Когда я встал на ноги, то понял, что в мрачной пустоте разрушающегося прохода не было Ничего. И все же даже теперь, когда я удостоверился в обмане зрения, я не мог избавиться от чувства, что за мной следят. Я чувствовал чей-то взгляд все острее с каждой секундой и наконец помял, что уже не в силах этого выносить. Теперь ясно, отчего пиал в панику Пул. В подвале было нечто, что особо явственно ощущалось тут, в коридоре, ведущем к четырехугольному залу. Игнорировать это было невозможно: оно обладало тупой настойчивостью и возрастающей силой зубной боли.
Поспешнее, чем мне хотелось бы, я поднял Пула, подсунул плечо под его обмякшее тело и двинулся к лестнице, поднялся по ней и наконец оказался в холле. Когда я положил друга на диван в кабинете, он начал стонать, словно стал приходить в себя. Но вскоре стало ясно, что он все еще без сознания. В невнятном бормотании я улавливал смысл отдельных странных слов и фраз, которые не на шутку встревожили меня:
– …скребется… Я тебя слышу! Землю царапают… кроты, такие бледные… белые кости… Нет! Убирайтесь! Кости!.. вгах'нагл… Я вижу голову… Нет!.. ш'ш'ш'фтарг… (нечленораздельная речь), хватит, надо уходить, скорей отсюда, белые костлявые руки, когти впиваются в тело, сдирают кожу, тянут по полу, страшная сырость, и мерзкие глаза зажглись, горят. Нет! Надо уходить… Помогите! Господи, помоги мне! Помогите!.. Я не должен, не могу произнести эти слова… не должен, вы не заставите… Нет, нет, нет!.. дьявол!.. ш'ш'ш'… (бормотание) нужно остановиться… остановиться…
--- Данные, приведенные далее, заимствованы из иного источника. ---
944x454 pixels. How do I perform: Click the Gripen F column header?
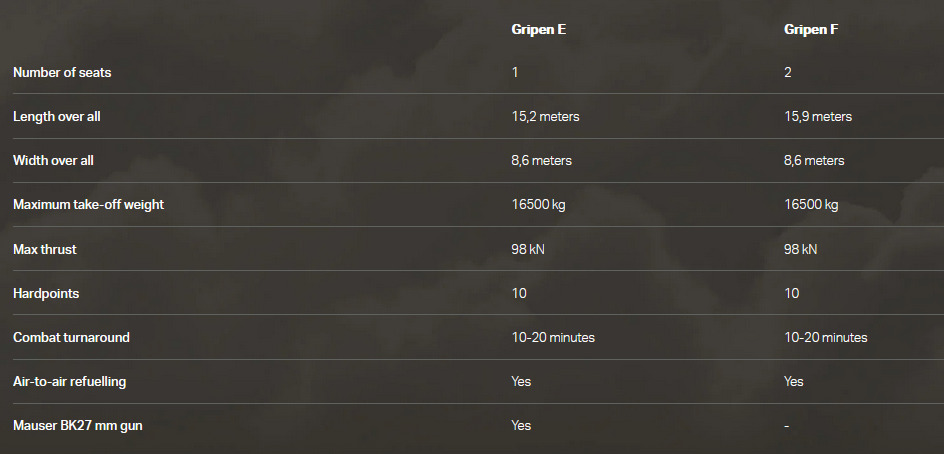pyautogui.click(x=811, y=29)
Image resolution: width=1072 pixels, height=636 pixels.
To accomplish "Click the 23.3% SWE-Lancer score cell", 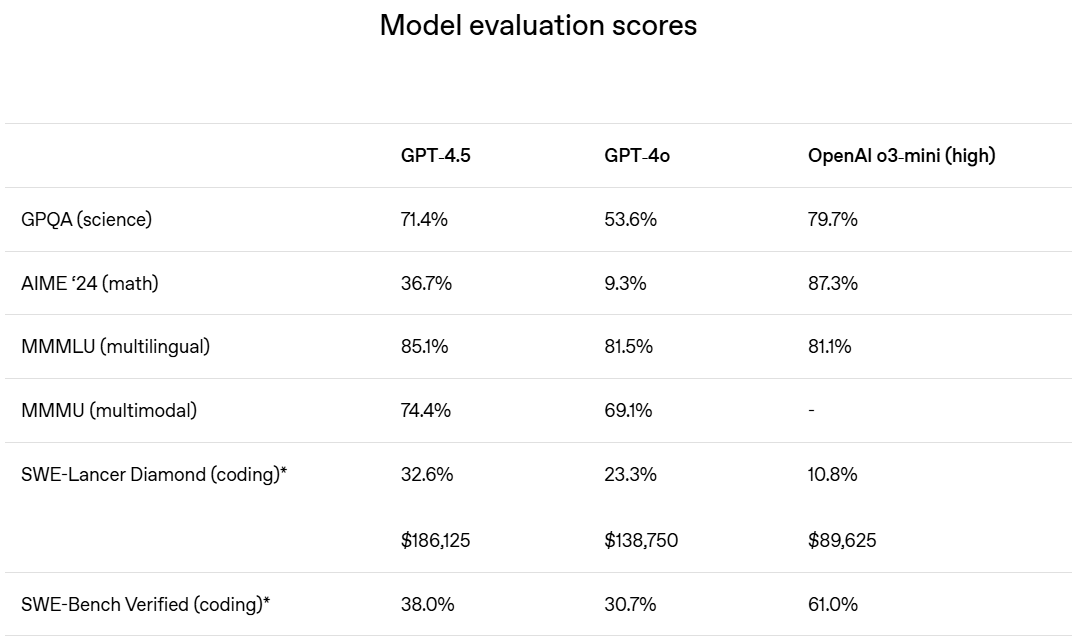I will 630,475.
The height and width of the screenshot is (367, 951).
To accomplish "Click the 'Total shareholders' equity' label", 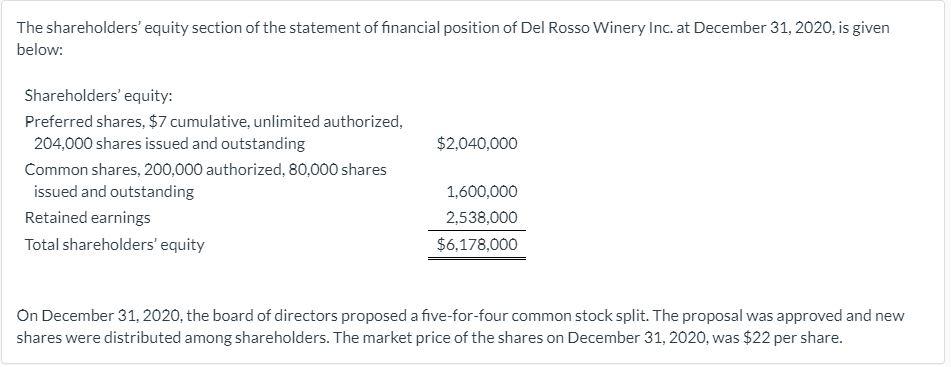I will (115, 244).
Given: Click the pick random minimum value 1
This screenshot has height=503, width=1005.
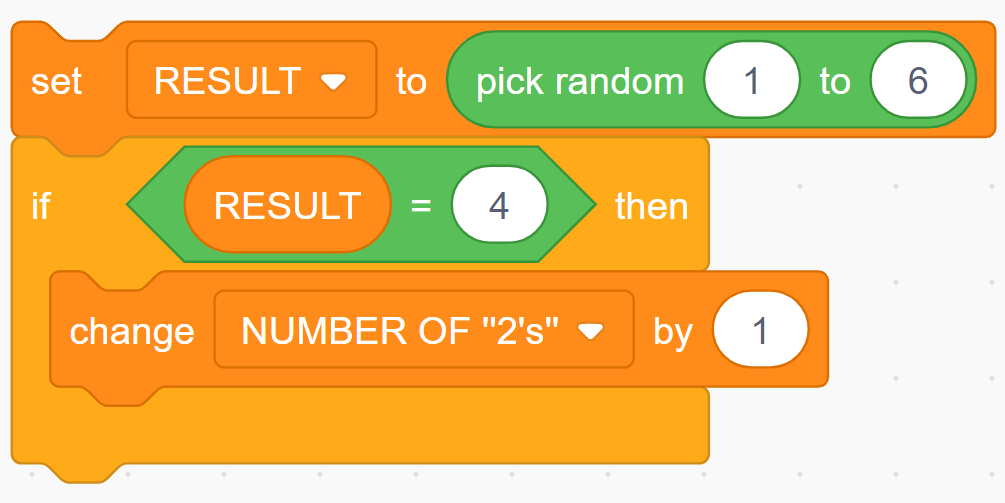Looking at the screenshot, I should [x=752, y=81].

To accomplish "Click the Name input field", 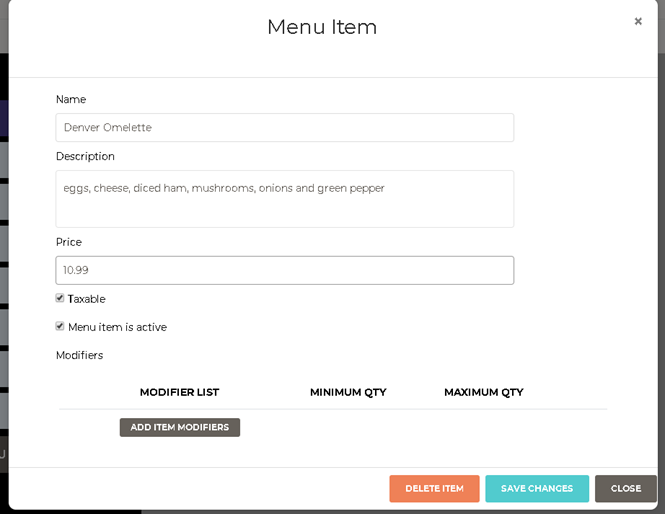I will tap(284, 127).
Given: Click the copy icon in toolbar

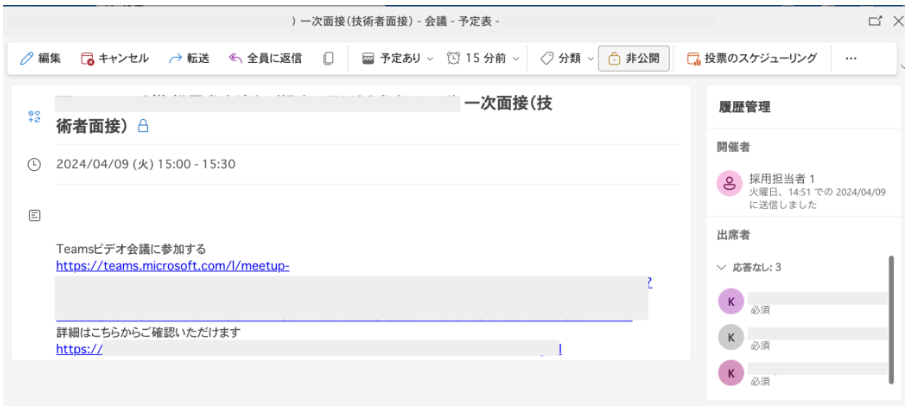Looking at the screenshot, I should [328, 59].
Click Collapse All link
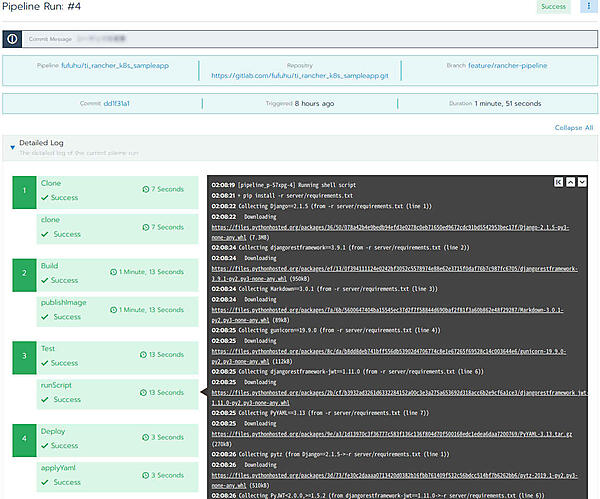 pos(574,128)
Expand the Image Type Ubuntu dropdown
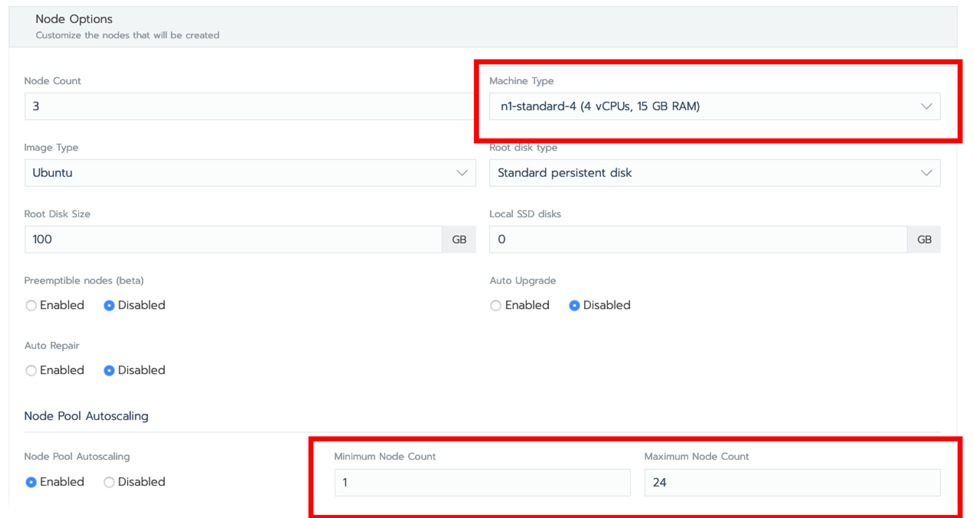This screenshot has height=518, width=974. [x=250, y=173]
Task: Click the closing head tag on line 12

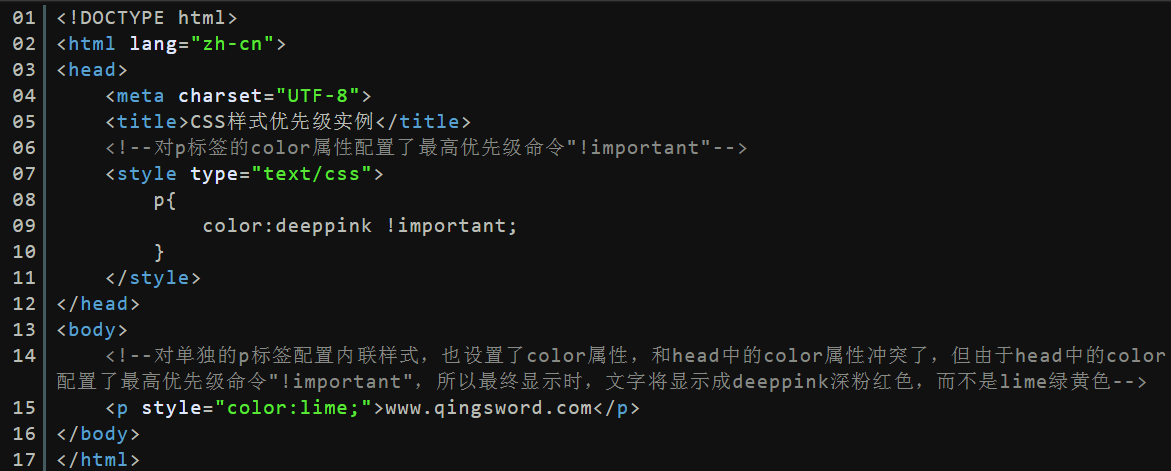Action: 99,304
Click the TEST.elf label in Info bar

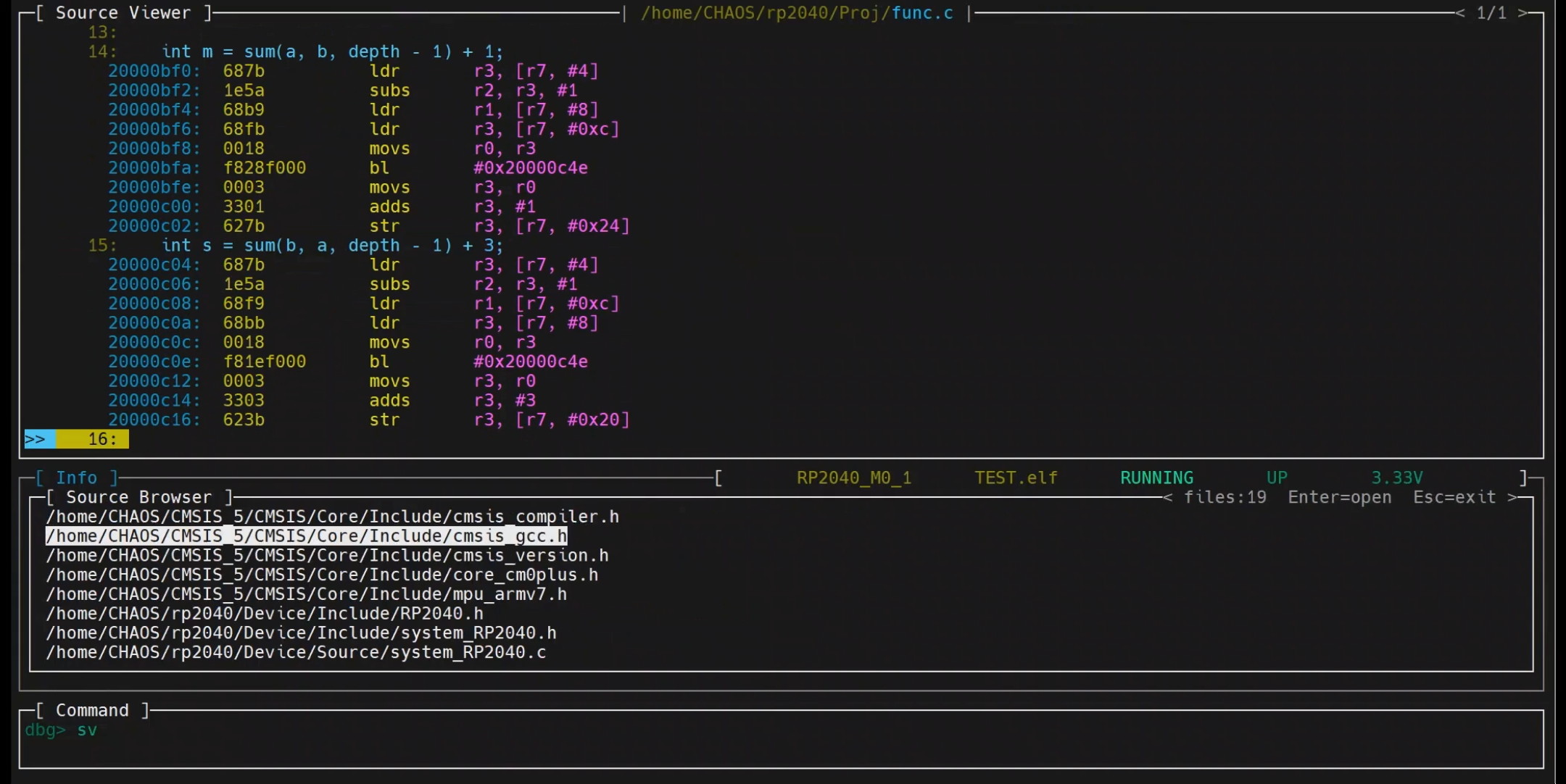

Наконец после нескольких минут мучений он затих, дыхание смягчилось и выровнялось. То, что ему пришлось пережить наяву или в воображении в подвале, должно было быть воистину ужасно, – коль скоро последствия он переносил так тяжело. Я даже решил вызвать врача, но потом передумал: похоже на то, что Пул оправился от раны, и я знал, что страдает он не из-за ушиба.
Повинуясь порыву, я позвонил в библиотеку Фенли и позвал к телефону Фостера.
– Что случилось? – спросил он после того, как я представился. – У вас взволнованный голос.
Я рассказал ему обо всем.
– Не знаю, что означает бред Пула, – подытожил я, – но он как-то связан с тем, что случилось в подвале.
– Невротические галлюцинации?
– Не думаю. Не похоже на него. Хотя, должен признать, он был сам не свой. Думаю, что-то действительно случилось. Там, в подвале. Хотя что?
– Вы хотите это выяснить. Ведь поэтому вы и позвонили мне?
Я признался, что именно так:
– Вы знаете о доме то, чего не знаю я.
– Вы имеете в виду историю? Значит, вы считаете, что вашего друга поразило что-то из прошлого дома?
– Совершенно верно. Здесь, очевидно, есть нечто, нечто столь сильное, столь могущественное, что здравые рассуждения не помогут.
– Настолько сильное, что даже крайне материалистически настроенный мужчина готов засомневаться в своих прежних убеждениях и задать вопрос: "А что если…"?
Легкость, с которой Фостер воспринимал мои речи, заставила меня на мгновение задуматься: удивлен ли он происходящим? Или же он знал больше, чем говорит? Мне стало легче уже оттого, что с ним можно поделиться страхами, к тому же Фостер обладал обширными знаниями в данной области. Я спросил, сможет ли он после закрытия библиотеки заехать сюда.
– Буду вам крайне обязан, если сможете мне помочь. К тому же, думаю, вам это покажется небезынтересно.
Фостер рассмеялся, признаваясь, что был бы разочарован, если бы просьба о помощи не последовала.
– Мне всегда хотелось обследовать этот дом, – отвечал Фостер. – Уверен, что во многих отношениях он интересен, как никакой другой в целой стране. Меня всегда интересовала парапсихология, только возможность провести исследования в этой области не часто подворачивается.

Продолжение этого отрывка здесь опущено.